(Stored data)
○ ○ ○ ○
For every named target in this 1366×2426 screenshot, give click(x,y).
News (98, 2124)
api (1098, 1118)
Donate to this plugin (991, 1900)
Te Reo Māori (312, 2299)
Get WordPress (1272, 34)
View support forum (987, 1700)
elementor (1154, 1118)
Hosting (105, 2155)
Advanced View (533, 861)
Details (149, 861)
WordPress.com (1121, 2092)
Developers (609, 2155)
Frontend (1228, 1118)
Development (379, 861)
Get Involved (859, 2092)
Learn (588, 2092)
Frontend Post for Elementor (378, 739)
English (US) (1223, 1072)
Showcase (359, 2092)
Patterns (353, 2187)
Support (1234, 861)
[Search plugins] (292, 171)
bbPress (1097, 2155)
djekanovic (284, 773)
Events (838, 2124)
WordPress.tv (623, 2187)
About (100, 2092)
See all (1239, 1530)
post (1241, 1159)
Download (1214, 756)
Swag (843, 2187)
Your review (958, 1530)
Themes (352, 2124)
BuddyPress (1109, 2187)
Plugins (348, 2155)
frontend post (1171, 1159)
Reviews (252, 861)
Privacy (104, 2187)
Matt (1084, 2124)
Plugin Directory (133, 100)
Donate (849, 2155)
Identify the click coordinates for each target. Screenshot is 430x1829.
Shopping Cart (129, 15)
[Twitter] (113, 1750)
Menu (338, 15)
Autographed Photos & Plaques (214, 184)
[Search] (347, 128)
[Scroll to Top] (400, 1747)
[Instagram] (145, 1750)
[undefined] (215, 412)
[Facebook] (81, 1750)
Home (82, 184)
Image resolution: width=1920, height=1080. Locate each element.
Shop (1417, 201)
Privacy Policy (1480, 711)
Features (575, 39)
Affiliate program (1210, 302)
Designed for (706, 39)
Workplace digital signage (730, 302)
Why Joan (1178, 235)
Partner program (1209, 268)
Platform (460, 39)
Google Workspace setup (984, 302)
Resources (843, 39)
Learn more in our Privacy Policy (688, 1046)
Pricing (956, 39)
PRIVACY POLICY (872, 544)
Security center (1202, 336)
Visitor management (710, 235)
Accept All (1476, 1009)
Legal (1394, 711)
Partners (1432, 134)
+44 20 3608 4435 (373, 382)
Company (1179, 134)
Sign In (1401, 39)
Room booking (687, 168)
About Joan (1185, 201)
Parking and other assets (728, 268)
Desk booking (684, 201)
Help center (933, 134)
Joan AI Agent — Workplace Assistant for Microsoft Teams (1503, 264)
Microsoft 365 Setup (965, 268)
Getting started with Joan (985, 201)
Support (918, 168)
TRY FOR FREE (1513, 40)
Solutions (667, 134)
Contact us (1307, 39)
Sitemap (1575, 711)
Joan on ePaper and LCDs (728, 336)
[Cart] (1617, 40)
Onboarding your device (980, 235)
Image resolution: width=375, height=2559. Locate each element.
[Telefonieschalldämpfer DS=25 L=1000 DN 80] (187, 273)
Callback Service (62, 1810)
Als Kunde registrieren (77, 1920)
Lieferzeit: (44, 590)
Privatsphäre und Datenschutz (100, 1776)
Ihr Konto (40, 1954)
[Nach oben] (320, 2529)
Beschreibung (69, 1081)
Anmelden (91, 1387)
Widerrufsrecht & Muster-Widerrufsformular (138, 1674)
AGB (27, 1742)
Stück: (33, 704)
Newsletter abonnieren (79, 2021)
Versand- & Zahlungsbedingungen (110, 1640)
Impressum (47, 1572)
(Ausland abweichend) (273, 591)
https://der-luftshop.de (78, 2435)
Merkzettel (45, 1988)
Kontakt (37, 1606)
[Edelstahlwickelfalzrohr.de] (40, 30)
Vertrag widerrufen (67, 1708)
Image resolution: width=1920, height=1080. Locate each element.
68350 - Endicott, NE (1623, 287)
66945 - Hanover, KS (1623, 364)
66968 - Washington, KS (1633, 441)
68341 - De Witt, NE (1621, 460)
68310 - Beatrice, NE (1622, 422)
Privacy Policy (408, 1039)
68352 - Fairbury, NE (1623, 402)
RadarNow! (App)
○ ○ ○ ○
→ **GOAL OF THE EXERCISE**:
On how many lines above does the word "Microsoft" appear? Only the number should be given.

→ **REPLY**:
2